As you can see, this was yet another carte by Chas. Eisenmann, who specialized in photographing theater people and performers. I love the Victorian era advertising slogans – “Portraits taken by Instantaneous Process – Extra Inducements to the Theatrical Profession” on this carte, and on another one I have by him, it shows a photographer striding the globe, with “The Popular Photographer” inscribed below. It’s too bad the carte-de-visite tradition died out; there’s nothing quite like it today in terms of marketing and character.

Next up, also in the sideshow, is the fat lady. Why this particular display was so popular, I’ll never quite understand. I don’t think the fat ladies sang or had any particular performing talent – they were just fat. I think it would have to have been one of the most humiliating experiences in the sideshow, to be looked at that way. At least in the other circus freak cases like the human skeleton or the midgets, they had little or no other viable employment options.

This image is an E&H.T. Anthony publication, with no credit given as to the photographer. The image has the Anthony blind stamps in the corners, and what appears in the scan to even be a fingerprint, possibly of the person who printed and mounted it. It is a breathtakingly beautiful carte in person, and I would suspect that it is probably a Brady carte, given that Anthony owned the Brady negatives for many years, and served as Brady’s publisher/distributor. The lady appears to be Madame Sherwood, a famous fat lady in Barnum’s circus. She also bears a vague resemblance to another fat lady I have, this one from the Brady studio in Washington DC. I don’t think the Brady image is the same woman, but it’s possible.

Madam Sherwood, on an E&H.T. Anthony CDV
Madam Sherwood, on an E&H.T. Anthony CDV

The Brady image:

Circus Fat Lady by Mathew Brady, Washington DC
Fat Lady, Matthew Brady Studio, Washington, DC

Moving under the big top, we have the acrobats! Here is a trio of boy tumblers/high-wire walkers/trapeeze artists. They look very much like the two I have in another cdv, which I’ll post again here for ease of comparison. If they are the same brothers, then the third one’s name is a mystery to me – the first pair appears to be the O’Brien brothers, but in my research, they were only ever a duo, and their father died fairly young as a result of injuries sustained in a circus accident.

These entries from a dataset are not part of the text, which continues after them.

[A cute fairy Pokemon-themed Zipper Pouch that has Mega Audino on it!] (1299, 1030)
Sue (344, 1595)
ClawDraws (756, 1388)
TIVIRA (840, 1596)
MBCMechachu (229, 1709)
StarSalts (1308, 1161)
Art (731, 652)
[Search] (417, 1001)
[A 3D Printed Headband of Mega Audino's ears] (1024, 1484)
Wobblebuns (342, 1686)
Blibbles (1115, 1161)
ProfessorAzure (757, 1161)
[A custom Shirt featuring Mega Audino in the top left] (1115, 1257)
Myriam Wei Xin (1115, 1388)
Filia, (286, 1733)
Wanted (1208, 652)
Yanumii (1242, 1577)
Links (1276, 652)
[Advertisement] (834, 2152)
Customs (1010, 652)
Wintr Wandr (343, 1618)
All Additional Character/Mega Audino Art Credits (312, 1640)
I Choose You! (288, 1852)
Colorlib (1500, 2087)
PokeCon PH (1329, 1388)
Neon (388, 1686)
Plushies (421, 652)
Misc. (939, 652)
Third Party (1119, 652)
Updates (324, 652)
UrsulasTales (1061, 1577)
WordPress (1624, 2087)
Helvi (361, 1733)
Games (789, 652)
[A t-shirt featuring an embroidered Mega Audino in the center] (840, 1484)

Trio of Boy Acrobats, by Drew & Maxwell
Trio of Boy Acrobats, by Drew & Maxwell - possibly the O'Briens?
Circus Siblings, Gurney & Son, New York
Circus Siblings, Gurney & Son, New York

4 thoughts on “A Day at the Circus!”

  1. I’m really interested in the Madame Sherwood image. You say its part of an Anthony publication. Do you have the rest of the publication, with the (likely) Brady image, or just the lone image? Please contact me off blog if you would — I’m a doctoral student in Art History doing research in this area.

    1. Aaron –

      When it says Published by Anthony, it means that they literally produced the CDV itself for sale. I don’t know if they ever included it in a printed catalog you could order from (which it would be reasonable to assume they did, but I’ve never seen one), but the CDVs were the 19th century equivalent of Topps baseball cards.

      1. Thanks, just wanted to confirm that this was indeed a lone CDV, and not part of a larger publication or album that you had. It’s hard to tell from the image posted without context. Is it regular CDV size? The embossing is really interesting. Is the print just adhered to the card backing as usual, then embossed?

      2. The card is a standard size CDV. As far as I can tell, that’s how the embossing is done – they adhered the albumen print to the card, then embossed the seals at the corners. If you look at the Tom Thumb wedding photos, they have the same embossed seal in the corners. The seal says EA for E. Anthony.